Is that because she's ended up in a healthy romantic relationship with Travis Kelce, the NFL star whom she's engaged to marry? One hates to indulge hoary ideas about happiness being bad for songwriters. Yet there's no denying that Swift's lyrics about love here lack the kind of depth she's mined in tunes thought to have been inspired by the dastardly likes of John Mayer and Matty Healy.
"Please, God, bring me a best friend who I think is hot," she sings, somehow, in the electro-trappy "Wish List," which recounts all the hoping and dreaming she did before she finally met Mr. Right; "Wood," a kind of kiddie-disco number that sounds like Martin was aiming it for the "Trolls" movie franchise, exults in the erotic thrill of a guy brandishing "new heights of manhood." (In case you missed it, I'm sorry to say that's a reference to Kelce's podcast, on which Swift recently appeared and dropped a bar about her fiancé — "He may not have read 'Hamlet,' but I explained it to him" — that she really should have saved for "The Fate of Ophelia.")
Elsewhere, she makes familiar complaints about the punishing experience of celebrity, as in "Elizabeth Taylor" — "Oftentimes, it doesn't feel so glamorous to be me" — and "Cancelled!," which feels like a goth-Nirvana redo of "Look What You Made Me Do," from 2017's genuinely startling "Reputation."
And then there's the acidic "Actually Romantic," which seems to be a response to Charli XCX's "Sympathy Is a Knife," in which Charli expressed her anxieties about being compared to Taylor in a zero-sum pop scene; Swift gets off some funny lines about chihuahuas and cocaine but totally forgoes the sense of empathy that made her such an icon to every pop songwriter who's come up behind her.
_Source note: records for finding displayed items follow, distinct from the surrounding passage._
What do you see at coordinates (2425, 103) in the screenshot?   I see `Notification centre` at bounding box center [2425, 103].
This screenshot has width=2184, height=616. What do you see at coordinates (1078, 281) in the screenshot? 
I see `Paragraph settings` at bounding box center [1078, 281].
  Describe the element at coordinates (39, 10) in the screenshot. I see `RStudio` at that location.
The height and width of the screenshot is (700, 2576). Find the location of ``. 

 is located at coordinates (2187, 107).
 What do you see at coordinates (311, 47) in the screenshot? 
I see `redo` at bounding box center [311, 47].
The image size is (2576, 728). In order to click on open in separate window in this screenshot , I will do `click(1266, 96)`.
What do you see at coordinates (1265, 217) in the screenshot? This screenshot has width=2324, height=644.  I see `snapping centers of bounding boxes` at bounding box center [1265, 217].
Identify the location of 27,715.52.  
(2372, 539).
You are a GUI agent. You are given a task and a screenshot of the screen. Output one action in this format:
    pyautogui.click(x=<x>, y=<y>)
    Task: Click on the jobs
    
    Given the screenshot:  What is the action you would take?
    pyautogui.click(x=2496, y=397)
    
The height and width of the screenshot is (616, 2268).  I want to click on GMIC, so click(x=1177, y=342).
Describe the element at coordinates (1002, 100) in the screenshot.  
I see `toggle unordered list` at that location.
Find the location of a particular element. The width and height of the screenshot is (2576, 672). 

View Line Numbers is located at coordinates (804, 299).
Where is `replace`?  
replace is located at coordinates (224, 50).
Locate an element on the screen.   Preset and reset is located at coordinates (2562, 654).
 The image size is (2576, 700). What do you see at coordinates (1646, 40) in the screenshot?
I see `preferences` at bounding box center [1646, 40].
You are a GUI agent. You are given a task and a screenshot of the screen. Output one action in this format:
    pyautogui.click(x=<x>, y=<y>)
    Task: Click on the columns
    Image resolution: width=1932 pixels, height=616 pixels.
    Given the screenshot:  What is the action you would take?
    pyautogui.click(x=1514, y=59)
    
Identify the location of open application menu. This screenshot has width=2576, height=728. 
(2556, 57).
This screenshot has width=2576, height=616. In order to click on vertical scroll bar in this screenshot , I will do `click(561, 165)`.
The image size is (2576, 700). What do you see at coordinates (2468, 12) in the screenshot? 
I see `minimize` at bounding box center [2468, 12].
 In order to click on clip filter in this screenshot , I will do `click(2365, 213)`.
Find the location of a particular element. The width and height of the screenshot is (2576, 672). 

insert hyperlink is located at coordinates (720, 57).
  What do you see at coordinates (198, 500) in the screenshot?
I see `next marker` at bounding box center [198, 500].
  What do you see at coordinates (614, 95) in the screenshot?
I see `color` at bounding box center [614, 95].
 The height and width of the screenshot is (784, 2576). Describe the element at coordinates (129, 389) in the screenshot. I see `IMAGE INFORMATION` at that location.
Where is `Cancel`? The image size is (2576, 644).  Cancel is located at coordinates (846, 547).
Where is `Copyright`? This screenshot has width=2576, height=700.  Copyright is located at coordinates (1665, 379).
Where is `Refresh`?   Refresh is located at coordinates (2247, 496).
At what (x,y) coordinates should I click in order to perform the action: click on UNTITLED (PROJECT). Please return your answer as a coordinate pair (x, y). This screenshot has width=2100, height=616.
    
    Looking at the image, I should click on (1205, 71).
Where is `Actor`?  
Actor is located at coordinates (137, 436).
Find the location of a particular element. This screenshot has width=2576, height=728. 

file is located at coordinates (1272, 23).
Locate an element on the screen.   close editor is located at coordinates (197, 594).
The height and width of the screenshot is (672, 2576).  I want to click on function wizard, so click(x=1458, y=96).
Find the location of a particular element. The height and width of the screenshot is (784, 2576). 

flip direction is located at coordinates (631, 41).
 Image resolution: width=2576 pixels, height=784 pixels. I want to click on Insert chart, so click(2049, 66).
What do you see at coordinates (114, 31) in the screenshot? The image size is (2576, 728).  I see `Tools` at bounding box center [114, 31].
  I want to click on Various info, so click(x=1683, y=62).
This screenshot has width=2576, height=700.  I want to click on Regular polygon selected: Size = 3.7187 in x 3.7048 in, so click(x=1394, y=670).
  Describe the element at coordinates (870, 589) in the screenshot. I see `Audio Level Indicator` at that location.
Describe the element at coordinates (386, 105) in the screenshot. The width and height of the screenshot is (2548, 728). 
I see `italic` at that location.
What's good on "Showgirl"? "Opalite" is a gorgeous soft-rock tune about overcoming old instincts — "I had a bad habit of missing lovers past/ My brother used to call it 'eating out of the trash'" — while "Ruin the Friendship" looks back at a shoulda-woulda high-school dalliance with the pin-prick precision that Swift has always mustered when writing about her adolescence. Both songs ride coolly laidback Fleetwood Mac-style grooves that feel new for Martin and Shellback, who throughout the album rely more than you'd expect on live instrumentation. (Hang with "Wish List," if you can, for a killer bass line that shows up in the second verse.)
Swift sings more than once about legacy and inheritance on this album: "Father Figure," which interpolates George Michael's late-'80s classic of the same name, is narrated by a mentor who's betrayed by his protege; the Broadway-ish title track, which closes the album with a feature from Sabrina Carpenter, tracks the aspirations of a showbiz hopeful from fresh-faced naivete to all-knowing cynicism.
Maybe those songs are Swift's way of telling us that she knows "The Life of a Showgirl" isn't as sharp as it could've been. We'll see if it's as tidy as it needed to be.